»»

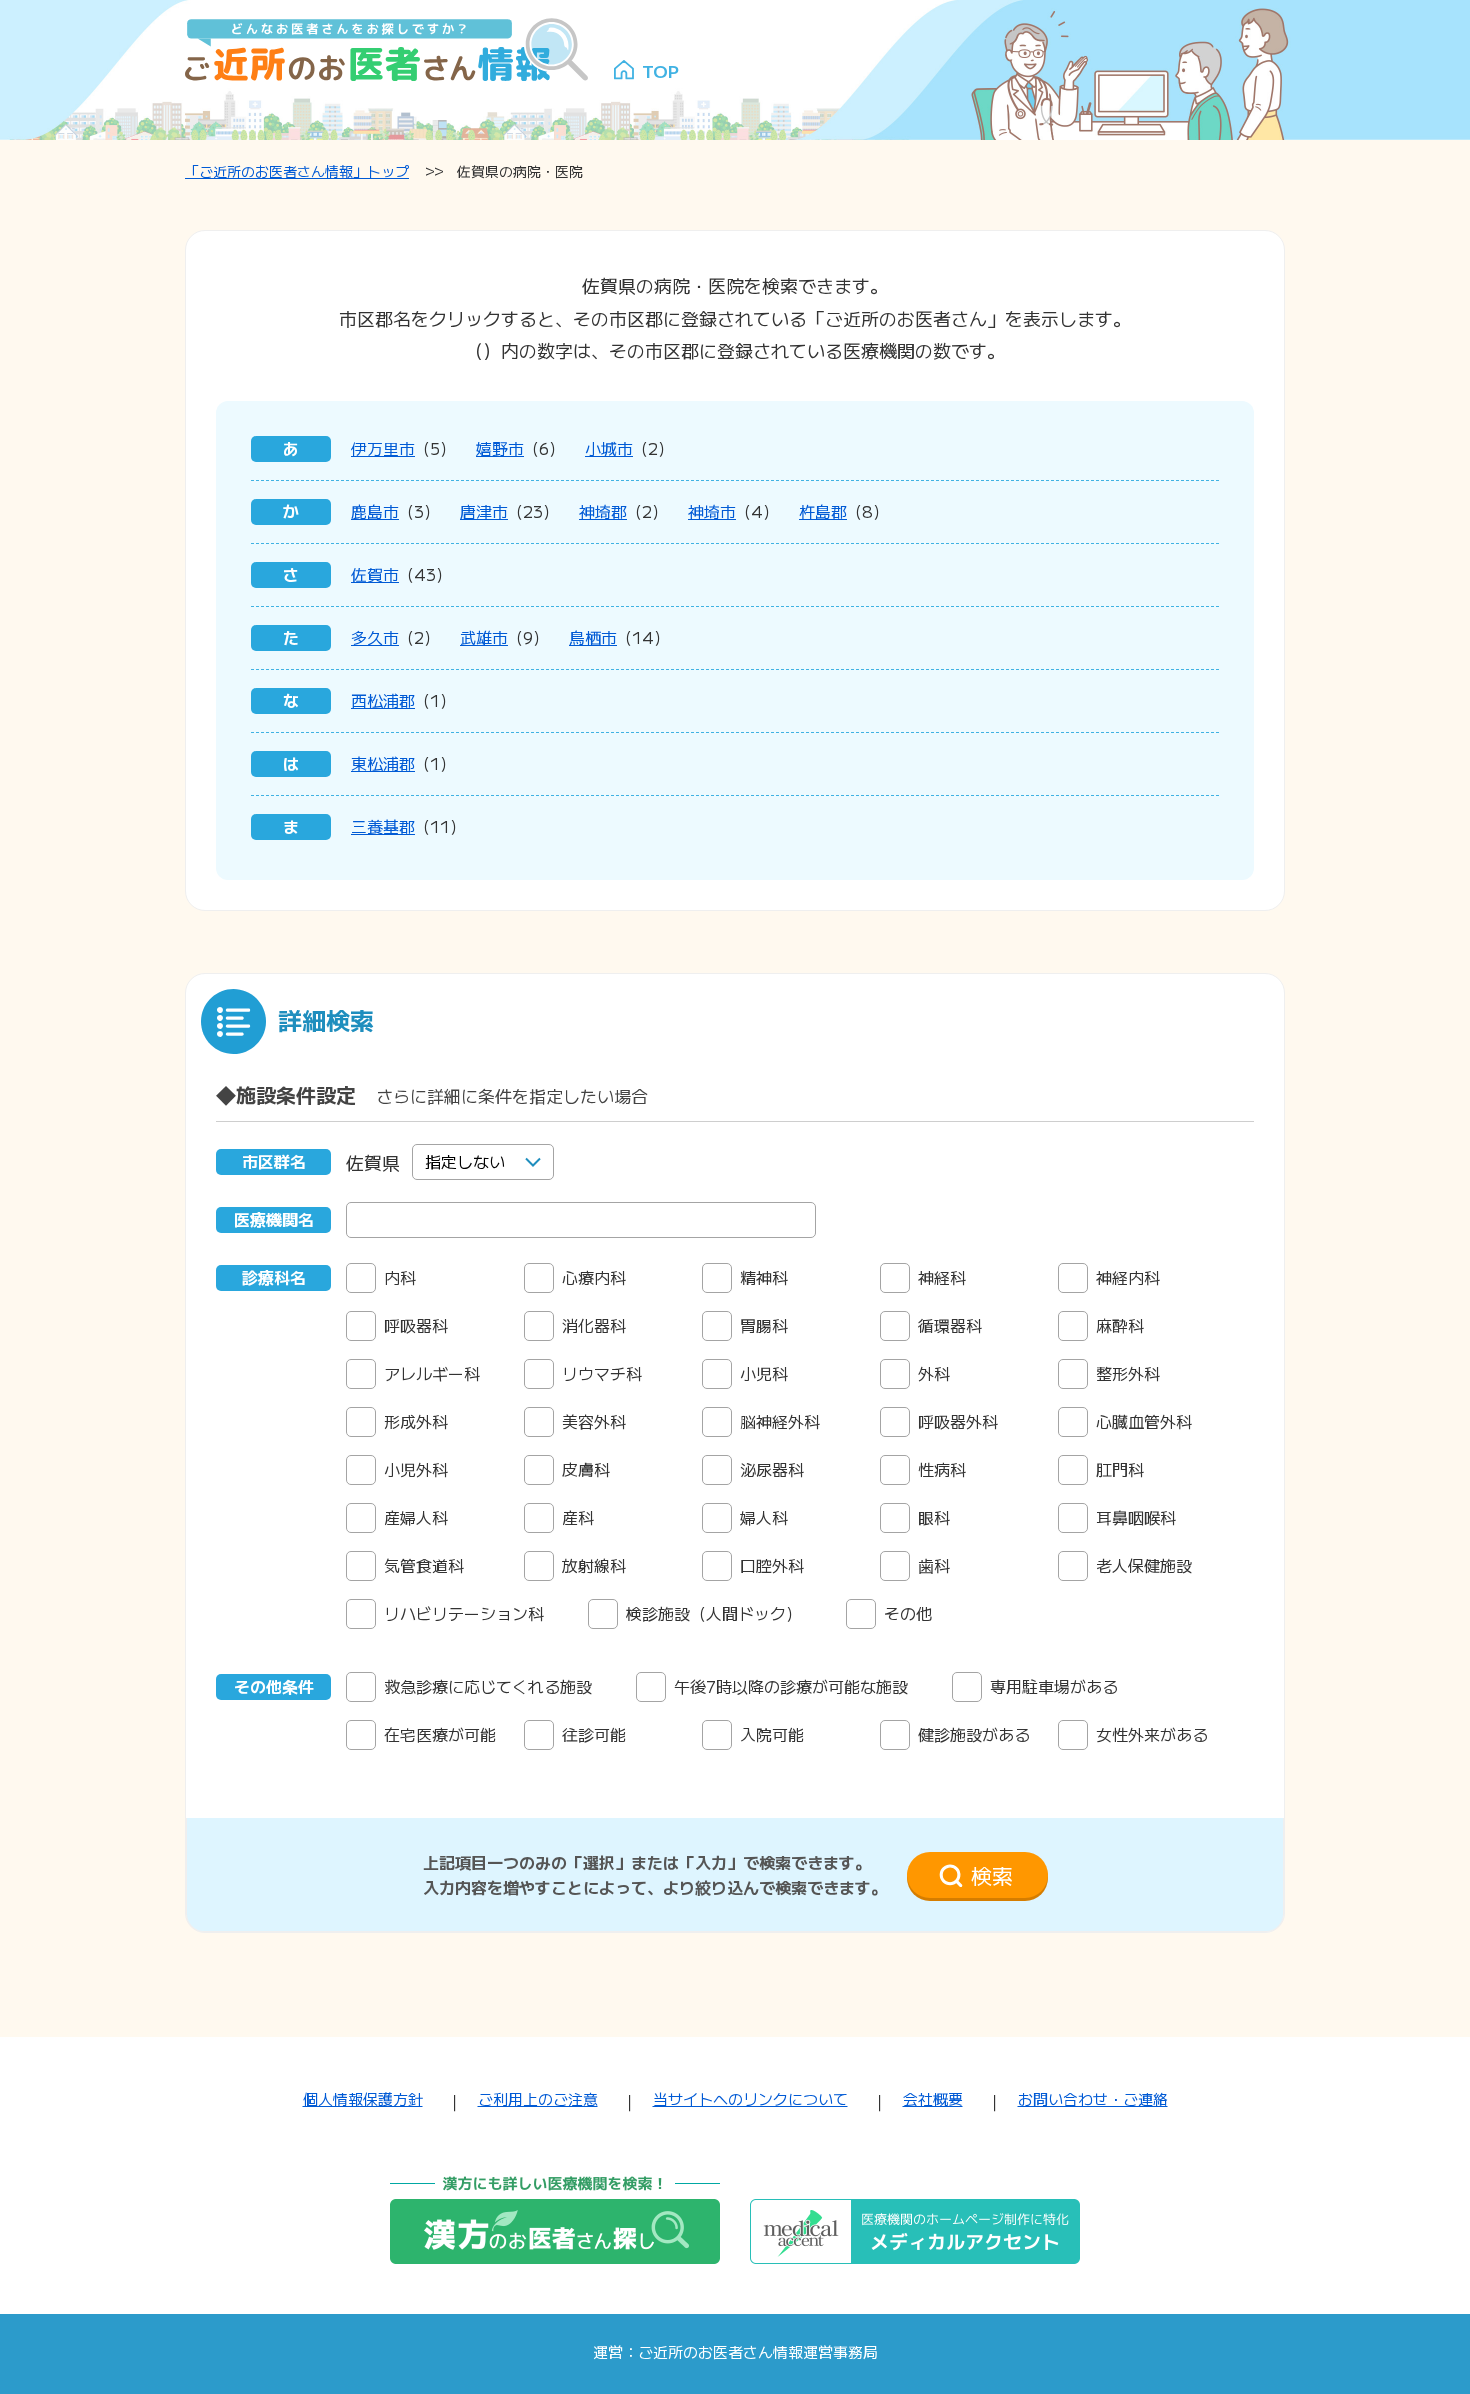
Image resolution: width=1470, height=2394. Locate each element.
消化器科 (594, 1325)
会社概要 (933, 2098)
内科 (400, 1277)
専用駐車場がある (1054, 1686)
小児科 (764, 1373)
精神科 (764, 1277)
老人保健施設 (1144, 1565)
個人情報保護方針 (363, 2098)
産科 (578, 1517)
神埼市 (712, 511)
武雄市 (484, 637)
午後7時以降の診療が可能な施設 (791, 1686)
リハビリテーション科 (464, 1613)
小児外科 (416, 1469)
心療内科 (594, 1277)
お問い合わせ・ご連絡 (1093, 2098)
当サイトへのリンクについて (750, 2098)
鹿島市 (375, 511)
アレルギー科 (432, 1373)
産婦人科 (416, 1517)
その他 (908, 1613)
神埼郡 (603, 511)
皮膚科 (586, 1469)
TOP (660, 70)
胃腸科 (764, 1325)
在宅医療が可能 (440, 1734)
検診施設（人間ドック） (714, 1613)
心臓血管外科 (1144, 1421)
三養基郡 (383, 826)
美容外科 (594, 1421)
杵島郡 (823, 511)
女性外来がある (1152, 1734)
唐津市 (484, 511)
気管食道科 (424, 1565)
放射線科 (594, 1565)
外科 (934, 1373)
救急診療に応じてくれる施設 (488, 1686)
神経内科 (1128, 1277)
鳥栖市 (593, 637)
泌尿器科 (772, 1469)
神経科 (942, 1277)
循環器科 (950, 1325)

««

Task goal: Leave the pictures out, and restate exactly the lines from the start of the records through the one that contains "心臓血管外科 (1144, 1421)".

Response to the task:
Image resolution: width=1470, height=2394. Locate each element.
消化器科 (594, 1325)
会社概要 (933, 2098)
内科 (400, 1277)
専用駐車場がある (1054, 1686)
小児科 (764, 1373)
精神科 (764, 1277)
老人保健施設 (1144, 1565)
個人情報保護方針 (363, 2098)
産科 (578, 1517)
神埼市 (712, 511)
武雄市 (484, 637)
午後7時以降の診療が可能な施設 (791, 1686)
リハビリテーション科 (464, 1613)
小児外科 (416, 1469)
心療内科 (594, 1277)
お問い合わせ・ご連絡 (1093, 2098)
当サイトへのリンクについて (750, 2098)
鹿島市 (375, 511)
アレルギー科 (432, 1373)
産婦人科 (416, 1517)
その他 (908, 1613)
神埼郡 (603, 511)
皮膚科 (586, 1469)
TOP (660, 70)
胃腸科 (764, 1325)
在宅医療が可能 (440, 1734)
検診施設（人間ドック） (714, 1613)
心臓血管外科 (1144, 1421)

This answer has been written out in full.